Belfast Telegraph

Friday 28 November 2014

Carney warns on property bubble

The Governor of the Bank of England Mark Carney arrives to address business leaders at East Midlands Conference Centre in Nottingham
The Governor of the Bank of England Mark Carney arrives to address business leaders at East Midlands Conference Centre in Nottingham

Bank of England governor Mark Carney has warned policymakers are "acutely aware" of the risk of another house price bubble and vowed to step in and take action to rein in Britain's resurgent property market if needed.

The new central bank boss said lenders could be asked to restrict borrowing terms or even be forced to hold more cash on their balance sheets to dampen down an over-heated property market.

His warning came as he also sought to reassure that interest rates were set to stay at record lows for at least three years as part of an effort to shore up his flagship "forward guidance" policy following a poor reception in the City.

In his highly anticipated first UK public speech, Mr Carney insisted: "Rates won't go up until jobs and incomes are really growing. The knowledge that interest rates will stay low until the recovery is well established should give greater confidence to households to spend responsibly and businesses to invest wisely."

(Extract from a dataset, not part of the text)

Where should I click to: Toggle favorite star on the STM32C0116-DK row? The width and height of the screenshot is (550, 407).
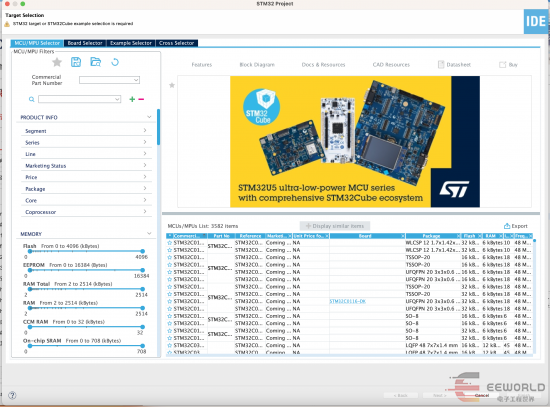169,301
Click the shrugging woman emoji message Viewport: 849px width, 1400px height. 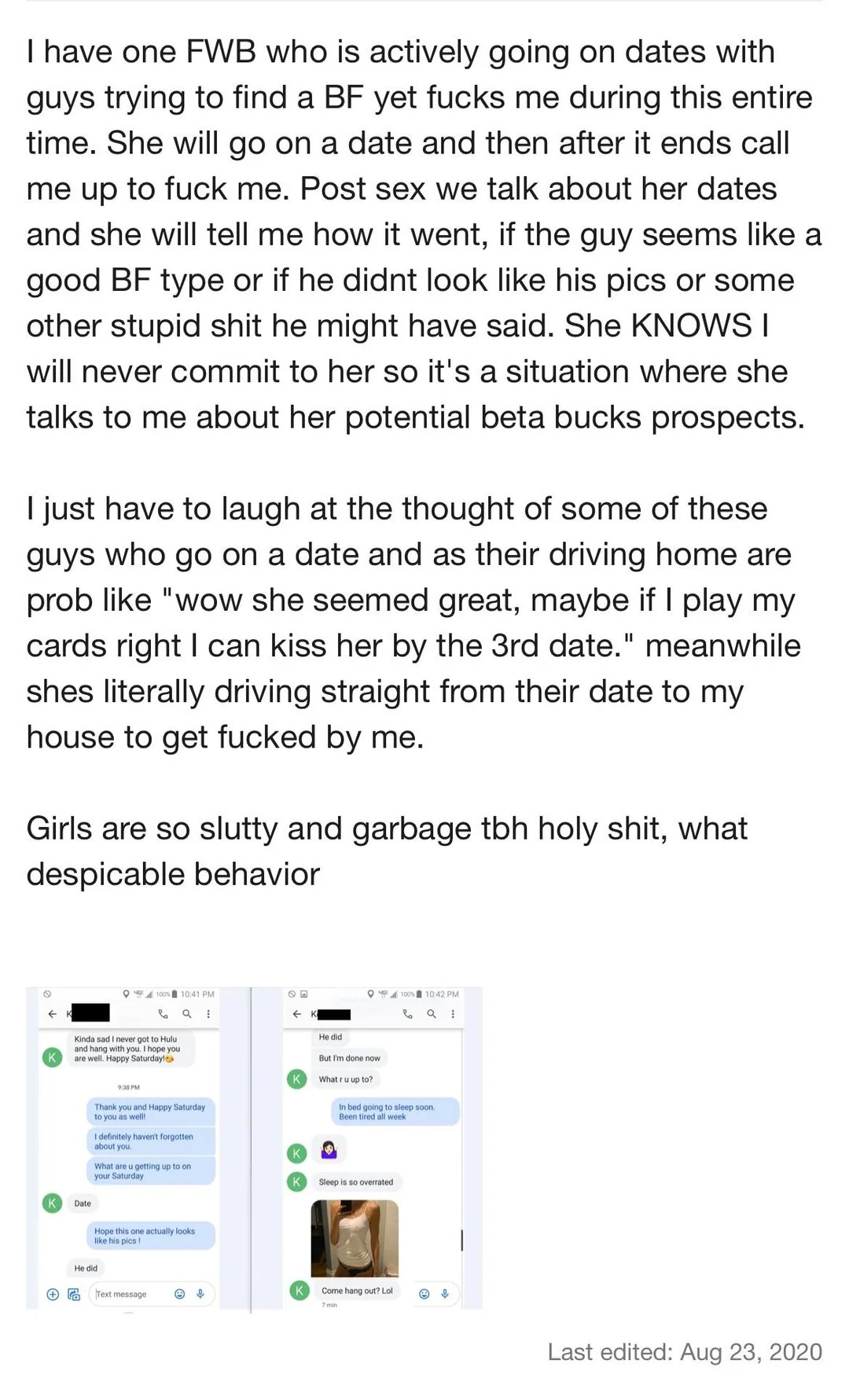329,1150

The guidance, set out earlier this month, contained a series of caveats that have prompted fears that the Bank rate might rise sooner than expected - sending bond yields up.

But Mr Carney said: "We do not intend even to consider raising it before unemployment falls to 7%."

He added the Bank stood ready to launch more economy boosting measures if future rate expectations begin hindering the recovery.

Mr Carney, who succeeded Lord King at the helm last month, also unveiled new plans to bolster bank lending by another £90 billion.

Facing mounting criticism over stringent demands for lenders to bolster their financial reserves, Mr Carney said all banks and building societies that meet the new capital requirements will be allowed to reduce asset holdings elsewhere on their balance sheets. This will reduce holdings by £90 billion once all eight major banks and building societies meet the capital rules.

"That will help to underpin the supply of credit, since every pound currently held in liquid assets is a pound that could be lent to the real economy," he told business leaders at a CBI event in Nottingham.